START SUPPLIED MATERIAL
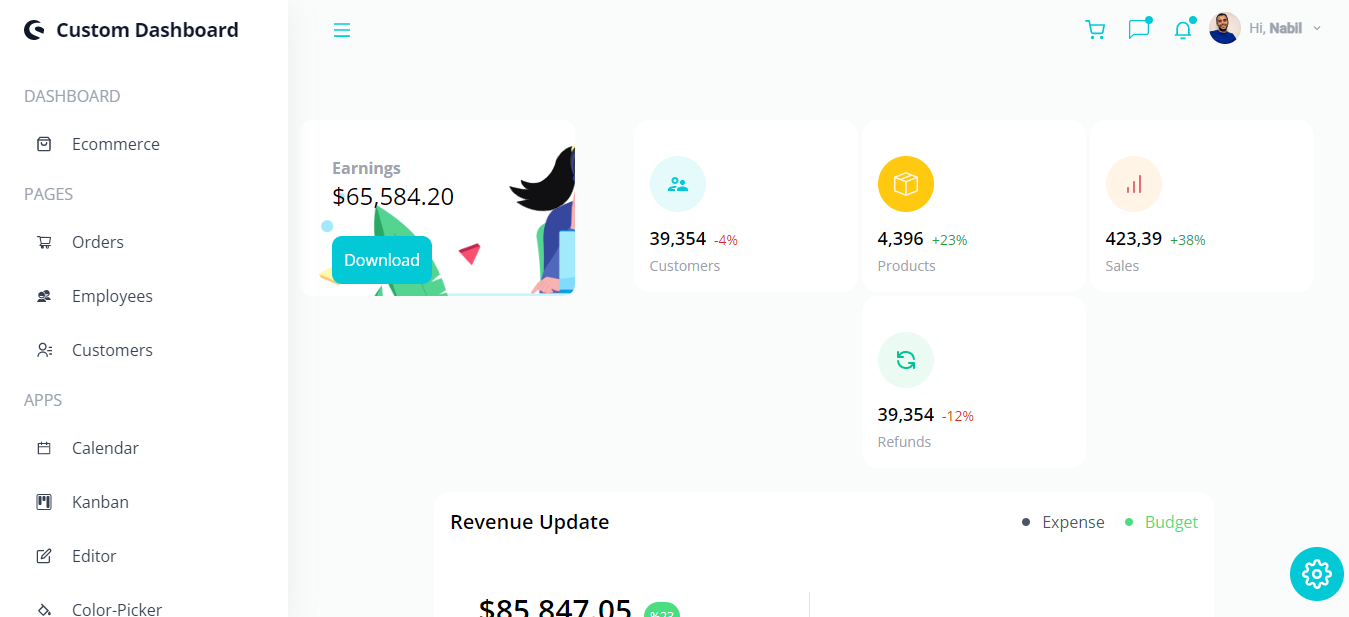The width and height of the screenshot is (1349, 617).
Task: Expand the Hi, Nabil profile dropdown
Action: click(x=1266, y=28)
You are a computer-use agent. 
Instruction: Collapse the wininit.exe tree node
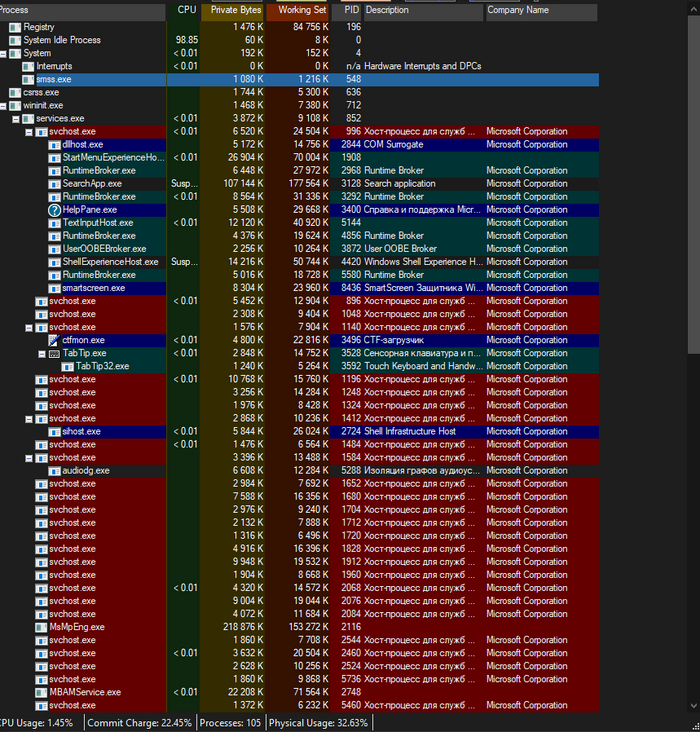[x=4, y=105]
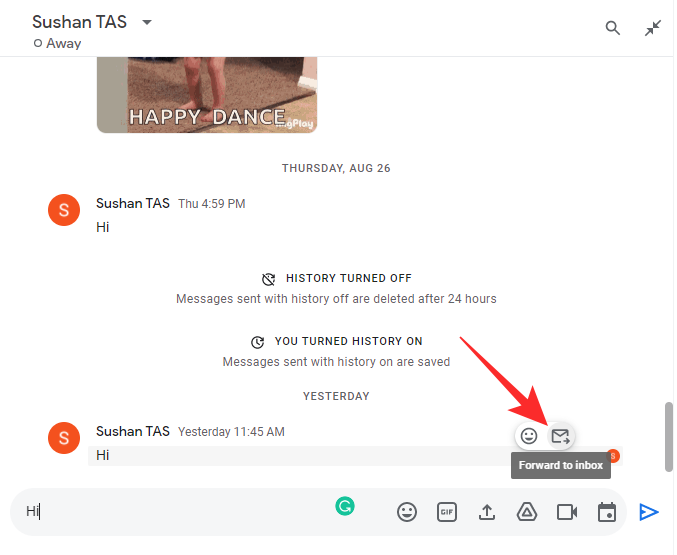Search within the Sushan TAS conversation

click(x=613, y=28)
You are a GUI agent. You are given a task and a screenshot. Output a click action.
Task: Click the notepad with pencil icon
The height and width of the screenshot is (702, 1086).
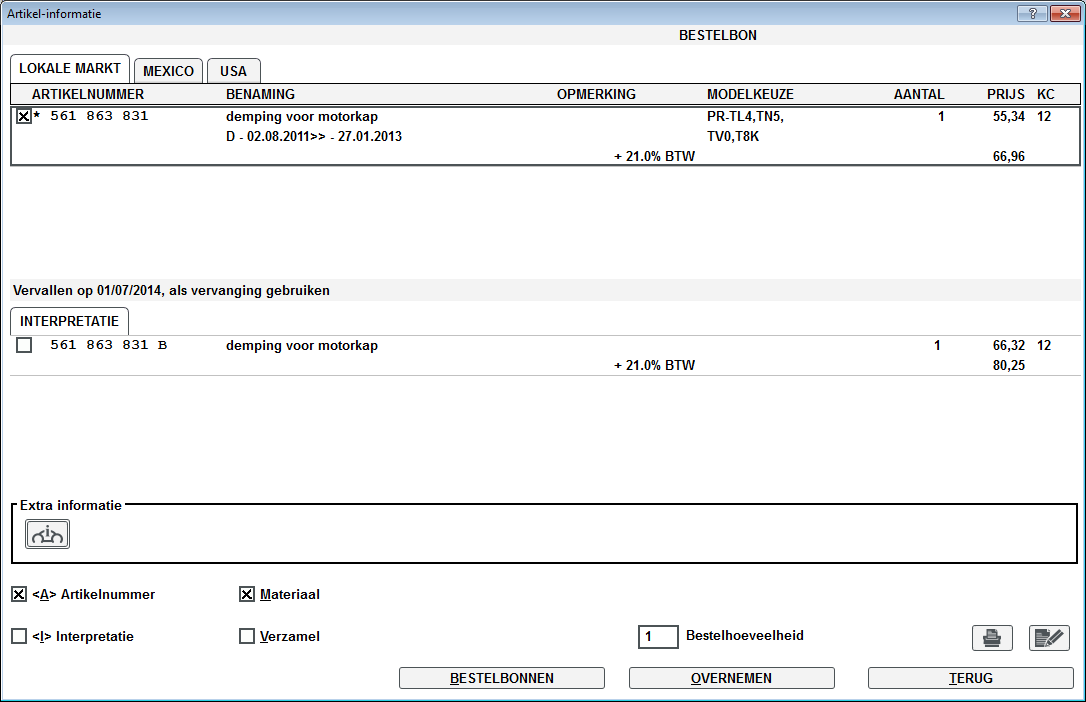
END SUPPLIED MATERIAL
START SUPPLIED MATERIAL
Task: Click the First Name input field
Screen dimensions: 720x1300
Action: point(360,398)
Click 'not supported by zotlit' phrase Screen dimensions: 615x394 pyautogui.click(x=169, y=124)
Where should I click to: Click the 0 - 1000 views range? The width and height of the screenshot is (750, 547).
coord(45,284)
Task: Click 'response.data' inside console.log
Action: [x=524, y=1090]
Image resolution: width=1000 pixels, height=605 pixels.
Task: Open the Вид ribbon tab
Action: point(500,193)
END SUPPLIED MATERIAL
## TASK ITEM:
Tally up how many lines in the records contain the string "agent". Answer with that figure only.

## RESPONSE TO THE TASK:
2